Top of Provided data

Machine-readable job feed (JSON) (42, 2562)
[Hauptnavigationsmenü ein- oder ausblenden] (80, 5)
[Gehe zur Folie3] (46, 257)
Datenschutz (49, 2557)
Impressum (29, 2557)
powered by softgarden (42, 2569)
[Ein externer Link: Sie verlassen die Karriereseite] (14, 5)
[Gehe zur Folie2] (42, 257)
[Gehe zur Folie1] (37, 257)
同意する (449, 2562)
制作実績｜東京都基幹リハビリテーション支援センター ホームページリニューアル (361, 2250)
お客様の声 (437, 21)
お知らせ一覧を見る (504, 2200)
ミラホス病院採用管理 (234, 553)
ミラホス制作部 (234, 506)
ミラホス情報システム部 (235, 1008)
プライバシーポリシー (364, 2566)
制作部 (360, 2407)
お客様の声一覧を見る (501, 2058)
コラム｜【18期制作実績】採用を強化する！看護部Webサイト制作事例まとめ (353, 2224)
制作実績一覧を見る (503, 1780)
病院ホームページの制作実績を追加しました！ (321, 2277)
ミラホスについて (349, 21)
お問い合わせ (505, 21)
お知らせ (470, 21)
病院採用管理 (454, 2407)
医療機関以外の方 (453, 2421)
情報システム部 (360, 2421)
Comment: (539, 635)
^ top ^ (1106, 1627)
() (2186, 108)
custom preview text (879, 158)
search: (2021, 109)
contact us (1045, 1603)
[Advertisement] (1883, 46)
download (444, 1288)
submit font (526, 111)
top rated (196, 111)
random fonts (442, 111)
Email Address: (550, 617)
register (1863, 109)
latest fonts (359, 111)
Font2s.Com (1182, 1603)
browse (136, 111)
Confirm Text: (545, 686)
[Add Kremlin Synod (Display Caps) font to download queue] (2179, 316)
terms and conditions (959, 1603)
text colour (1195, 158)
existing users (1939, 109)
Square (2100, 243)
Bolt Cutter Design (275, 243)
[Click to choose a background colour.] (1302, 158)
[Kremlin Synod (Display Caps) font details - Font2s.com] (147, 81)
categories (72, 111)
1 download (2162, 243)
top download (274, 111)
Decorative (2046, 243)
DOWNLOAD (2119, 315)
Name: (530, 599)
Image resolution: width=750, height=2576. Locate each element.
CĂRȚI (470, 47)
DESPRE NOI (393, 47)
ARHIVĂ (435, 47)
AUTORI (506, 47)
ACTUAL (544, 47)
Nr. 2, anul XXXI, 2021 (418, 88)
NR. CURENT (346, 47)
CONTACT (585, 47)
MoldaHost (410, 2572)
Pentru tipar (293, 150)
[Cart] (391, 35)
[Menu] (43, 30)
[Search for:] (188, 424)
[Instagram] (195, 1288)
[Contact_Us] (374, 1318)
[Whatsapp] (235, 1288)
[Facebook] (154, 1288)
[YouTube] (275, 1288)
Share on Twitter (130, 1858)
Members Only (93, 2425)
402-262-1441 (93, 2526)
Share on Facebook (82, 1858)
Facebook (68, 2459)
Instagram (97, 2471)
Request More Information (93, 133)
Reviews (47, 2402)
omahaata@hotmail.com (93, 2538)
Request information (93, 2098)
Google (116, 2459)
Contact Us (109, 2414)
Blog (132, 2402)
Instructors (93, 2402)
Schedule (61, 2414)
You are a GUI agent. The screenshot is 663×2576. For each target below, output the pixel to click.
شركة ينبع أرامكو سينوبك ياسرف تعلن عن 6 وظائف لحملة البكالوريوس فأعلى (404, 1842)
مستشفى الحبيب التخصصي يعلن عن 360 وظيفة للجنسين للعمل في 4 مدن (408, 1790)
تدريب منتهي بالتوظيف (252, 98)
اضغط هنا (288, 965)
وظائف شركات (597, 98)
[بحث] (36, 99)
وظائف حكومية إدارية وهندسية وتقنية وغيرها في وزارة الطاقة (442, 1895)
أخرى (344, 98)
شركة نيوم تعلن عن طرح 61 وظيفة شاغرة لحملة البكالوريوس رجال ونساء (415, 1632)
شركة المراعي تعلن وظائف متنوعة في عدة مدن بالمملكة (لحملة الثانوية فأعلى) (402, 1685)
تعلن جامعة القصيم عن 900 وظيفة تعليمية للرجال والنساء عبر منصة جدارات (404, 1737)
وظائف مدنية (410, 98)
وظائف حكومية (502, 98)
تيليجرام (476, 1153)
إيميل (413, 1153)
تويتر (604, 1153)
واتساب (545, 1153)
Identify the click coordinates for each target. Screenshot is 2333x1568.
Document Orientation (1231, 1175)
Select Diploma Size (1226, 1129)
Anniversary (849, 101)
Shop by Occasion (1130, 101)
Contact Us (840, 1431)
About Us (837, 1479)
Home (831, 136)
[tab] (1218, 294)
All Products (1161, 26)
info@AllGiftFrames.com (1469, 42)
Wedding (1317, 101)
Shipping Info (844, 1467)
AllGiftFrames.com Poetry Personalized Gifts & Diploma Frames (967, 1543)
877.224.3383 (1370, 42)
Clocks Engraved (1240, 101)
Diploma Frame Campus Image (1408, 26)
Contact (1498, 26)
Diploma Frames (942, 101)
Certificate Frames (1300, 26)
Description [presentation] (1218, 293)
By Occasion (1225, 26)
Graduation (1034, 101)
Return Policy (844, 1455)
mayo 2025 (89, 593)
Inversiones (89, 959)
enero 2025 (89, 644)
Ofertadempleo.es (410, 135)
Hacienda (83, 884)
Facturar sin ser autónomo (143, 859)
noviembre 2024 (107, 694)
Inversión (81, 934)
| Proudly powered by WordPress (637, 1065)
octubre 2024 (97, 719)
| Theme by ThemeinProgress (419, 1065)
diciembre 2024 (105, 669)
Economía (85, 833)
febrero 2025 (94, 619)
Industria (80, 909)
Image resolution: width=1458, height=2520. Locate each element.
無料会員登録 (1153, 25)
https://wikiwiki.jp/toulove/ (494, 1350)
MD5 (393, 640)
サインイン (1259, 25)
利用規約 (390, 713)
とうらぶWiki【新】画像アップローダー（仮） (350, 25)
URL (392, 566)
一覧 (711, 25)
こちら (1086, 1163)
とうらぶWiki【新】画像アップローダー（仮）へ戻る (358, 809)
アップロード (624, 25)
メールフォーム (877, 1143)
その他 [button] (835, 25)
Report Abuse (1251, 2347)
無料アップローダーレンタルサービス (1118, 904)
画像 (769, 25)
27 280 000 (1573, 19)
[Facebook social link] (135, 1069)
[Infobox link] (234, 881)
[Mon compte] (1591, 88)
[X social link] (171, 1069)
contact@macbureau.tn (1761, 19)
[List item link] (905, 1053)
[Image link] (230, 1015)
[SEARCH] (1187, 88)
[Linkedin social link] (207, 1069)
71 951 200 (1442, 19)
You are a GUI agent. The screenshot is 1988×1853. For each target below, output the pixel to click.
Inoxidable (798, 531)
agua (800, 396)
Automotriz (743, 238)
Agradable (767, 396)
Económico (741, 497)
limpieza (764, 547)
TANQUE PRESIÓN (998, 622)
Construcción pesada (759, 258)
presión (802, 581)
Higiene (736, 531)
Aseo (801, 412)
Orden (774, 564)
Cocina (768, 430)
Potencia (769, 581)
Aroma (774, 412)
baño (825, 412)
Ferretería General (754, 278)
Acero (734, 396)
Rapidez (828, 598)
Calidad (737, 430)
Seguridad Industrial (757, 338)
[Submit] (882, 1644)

Bottom of Provided data

Activity =
The line above containing "Reviews (47, 2402)", the line containing "Clocks Engraved (1240, 101)", and every line between them are to be transcribed exactly; no other line is wanted.

Response below =
Reviews (47, 2402)
omahaata@hotmail.com (93, 2538)
Request information (93, 2098)
Google (116, 2459)
Contact Us (109, 2414)
Blog (132, 2402)
Instructors (93, 2402)
Schedule (61, 2414)
You are a GUI agent. The screenshot is 663×2576. For each target below, output the pixel to click.
شركة ينبع أرامكو سينوبك ياسرف تعلن عن 6 وظائف لحملة البكالوريوس فأعلى (404, 1842)
مستشفى الحبيب التخصصي يعلن عن 360 وظيفة للجنسين للعمل في 4 مدن (408, 1790)
تدريب منتهي بالتوظيف (252, 98)
اضغط هنا (288, 965)
وظائف شركات (597, 98)
[بحث] (36, 99)
وظائف حكومية إدارية وهندسية وتقنية وغيرها في وزارة الطاقة (442, 1895)
أخرى (344, 98)
شركة نيوم تعلن عن طرح 61 وظيفة شاغرة لحملة البكالوريوس رجال ونساء (415, 1632)
شركة المراعي تعلن وظائف متنوعة في عدة مدن بالمملكة (لحملة الثانوية فأعلى) (402, 1685)
تعلن جامعة القصيم عن 900 وظيفة تعليمية للرجال والنساء عبر منصة جدارات (404, 1737)
وظائف مدنية (410, 98)
وظائف حكومية (502, 98)
تيليجرام (476, 1153)
إيميل (413, 1153)
تويتر (604, 1153)
واتساب (545, 1153)
Identify the click coordinates for each target. Screenshot is 2333x1568.
Document Orientation (1231, 1175)
Select Diploma Size (1226, 1129)
Anniversary (849, 101)
Shop by Occasion (1130, 101)
Contact Us (840, 1431)
About Us (837, 1479)
Home (831, 136)
[tab] (1218, 294)
All Products (1161, 26)
info@AllGiftFrames.com (1469, 42)
Wedding (1317, 101)
Shipping Info (844, 1467)
AllGiftFrames.com Poetry Personalized Gifts & Diploma Frames (967, 1543)
877.224.3383 (1370, 42)
Clocks Engraved (1240, 101)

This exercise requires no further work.